AI safety bill puts Gavin Newsom at the center of a tech fight

California’s debate over artificial intelligence regulation has reached a decisive stage. SB-1047, a contentious AI safety bill focused on large artificial intelligence models, has passed the California State Assembly by a 45–11 vote and is now close to Governor Gavin Newsom’s desk.

The measure has drawn support from major AI figures who argue that powerful systems need enforceable safeguards. It has also triggered warnings from critics who say the bill could push developers into defensive behavior, make open-source work riskier, and regulate model development instead of harmful uses.

What SB-1047 Would Require

At the center of SB-1047 is a requirement aimed at creators of large artificial intelligence models. The bill asks those creators to build in a “kill switch” that could be used if a model begins creating “novel threats to public safety and security.”

The concern is especially focused on systems acting “with limited human oversight, intervention, or supervision.” In plain terms, the bill is about placing a hard stop inside certain advanced AI systems before they can move beyond acceptable safety boundaries.

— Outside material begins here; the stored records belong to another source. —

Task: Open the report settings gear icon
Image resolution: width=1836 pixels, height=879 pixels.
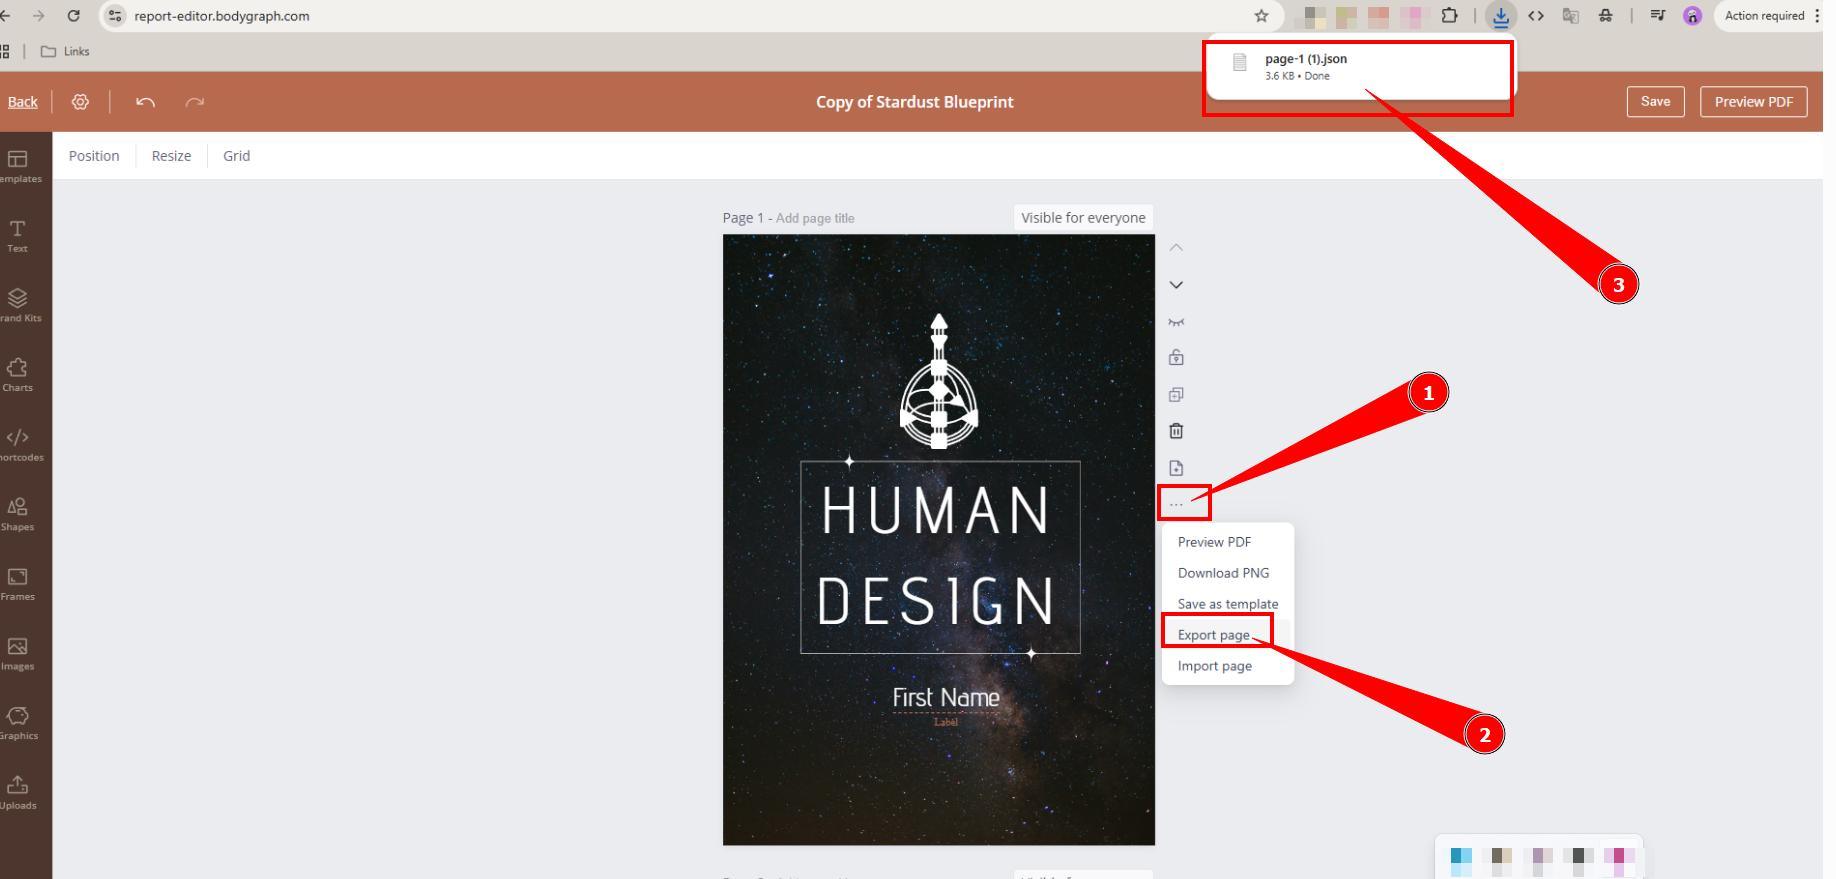Action: 80,102
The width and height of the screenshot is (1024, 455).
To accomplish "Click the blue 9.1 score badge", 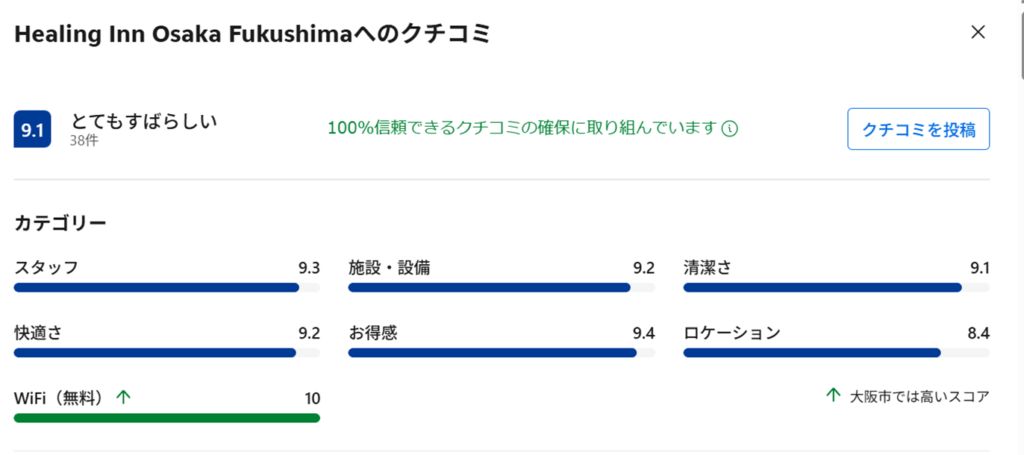I will [32, 130].
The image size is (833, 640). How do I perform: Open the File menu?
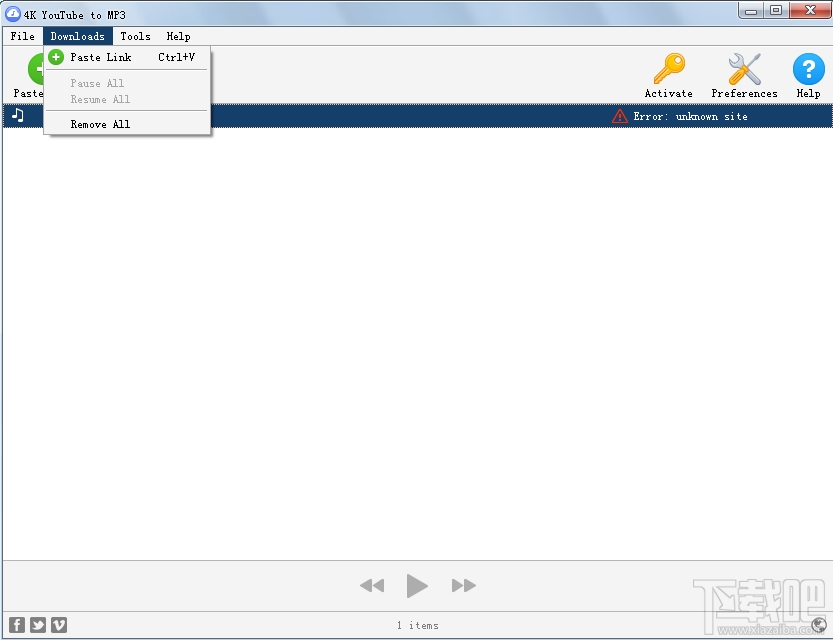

Supporters frame this as a basic protection for frontier AI models. The source article notes that the bill is focused on large models, including those that cost over $100 million to train, rather than smaller AI projects.

That distinction matters to the bill’s defenders because it narrows the target. Their case is that the most capable and expensive models should carry more safety obligations, while smaller startups should not face the same compliance burden.

Why Supporters Say Regulation Cannot Wait

Bill sponsor and state senator Scott Weiner pointed to backing from AI industry luminaries after the legislative passage Wednesday. Among those cited were Geoffrey Hinton and Yoshua Bengio, who both last year also signed a statement warning of a “risk of extinction” from fast-developing AI tech.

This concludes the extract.